McGuirk, K. (2005), "A Long Search for Information", Online Information Review, Vol. 29 No. 4, pp. 430-430. https://doi.org/10.1108/14684520510617938

Publisher

:

Emerald Group Publishing Limited

Copyright © 2005, Emerald Group Publishing Limited


A Long Search for Information offers something very special. It is more than Brian Vickery's eloquent recollections of his long (nearly 60 years) involvement in the information profession. What is it that makes this occasional paper such a valuable contribution? It is precisely because it offers a historically insightful journey through developments and changes in practice, research and education in the ongoing search for information.

Vickery identifies two key ways of knowing. The first is to know as much as possible about what is going on at present. It is the second, more neglected way of knowing that concerns him. This second way of knowing is the heritage of ideas and practice showing us how we arrived where we are. Vickery finds the tendency of a less frequent teaching of the history of information science in institutions today both short‐sighted and detrimental.

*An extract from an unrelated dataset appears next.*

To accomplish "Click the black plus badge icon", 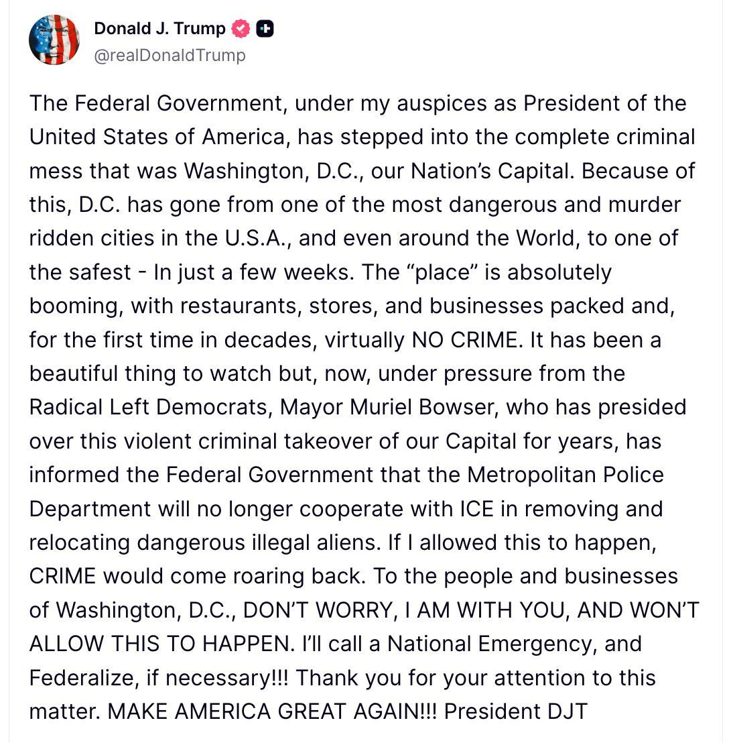I will coord(265,29).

His paper is divided according to these headings: Second World War, Editorial interlude, Industrial librarian, Royal Society Scientific Information Conference (RSSIC), Classification, International Conference on Scientific Information (ICSI), National Lending Library for Science and Technology (NLL), Aslib Research and Consultancy, University life, Reflections, and A Kind of retirement. That which makes his “notes” on his experiences all the more fascinating is how he started out as a plant chemist in an explosives factory in 1941 and ended up as Professor of Librarianship at the University of London in 1973. A Long Search for Information contains wonderful anecdotes, a better understanding of the problems faced in the Second World War and post‐war era regarding information‐related matters, a reminder that technological developments are by no means simple or without growing pains, and the unpredictability of human behaviour. It is also ideal reading for information science students and their lecturers on the factors leading to and affecting information science as a discipline.